**What the exercise asks**
Rewrite the passage of the text on clean-energy metals that opens with "But seemingly esoteric" and closes with "exploiting for millennia.", putting "centuries" in place of "millennia".

**Selected text**
- - - -
But seemingly esoteric minerals, whether technically rare-earth elements or not, are not the only material inputs needed for the transition to clean energy. A greener economy will also require even greater volumes of some metals that humankind has been exploiting for millennia.
The switch to cleaner, electrically-powered vehicles, for example, will require copper—lots of it. A conventional automobile operating with an internal-combustion engine contains on average about 48 pounds of copper, a hybrid electrical vehicle (HEV) about 88 pounds, and a battery electric vehicle (BEV) about 183 pounds, according to the Copper Development Association, an industry-supported nonprofit research and educational group. HEV and BEV public transportation require upwards of 1,000 pounds of the ductile native metal. Renewable energy infrastructure also requires large amounts of copper. According to the National Mining Association, 4.7 tons of copper go into each typical wind turbine. No wonder that, as enthusiasm for electric vehicles gained momentum, copper prices doubled over the last year to over $9,000 per metric ton in February, the highest level in almost ten years and pretty close to the all-time record price set in 2011, staying ever since at that level. The biggest trader of the metal reportedly expects the price to surge even further to $15,000 a ton this decade “as demand for global decarbonization produces a deep market deficit.”
- - - -
**Data lines**
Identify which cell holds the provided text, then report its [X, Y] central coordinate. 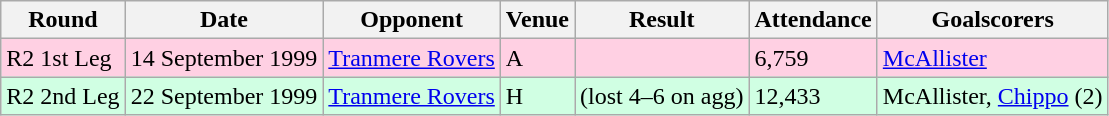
- - - -
**Answer to this task**
But seemingly esoteric minerals, whether technically rare-earth elements or not, are not the only material inputs needed for the transition to clean energy. A greener economy will also require even greater volumes of some metals that humankind has been exploiting for centuries.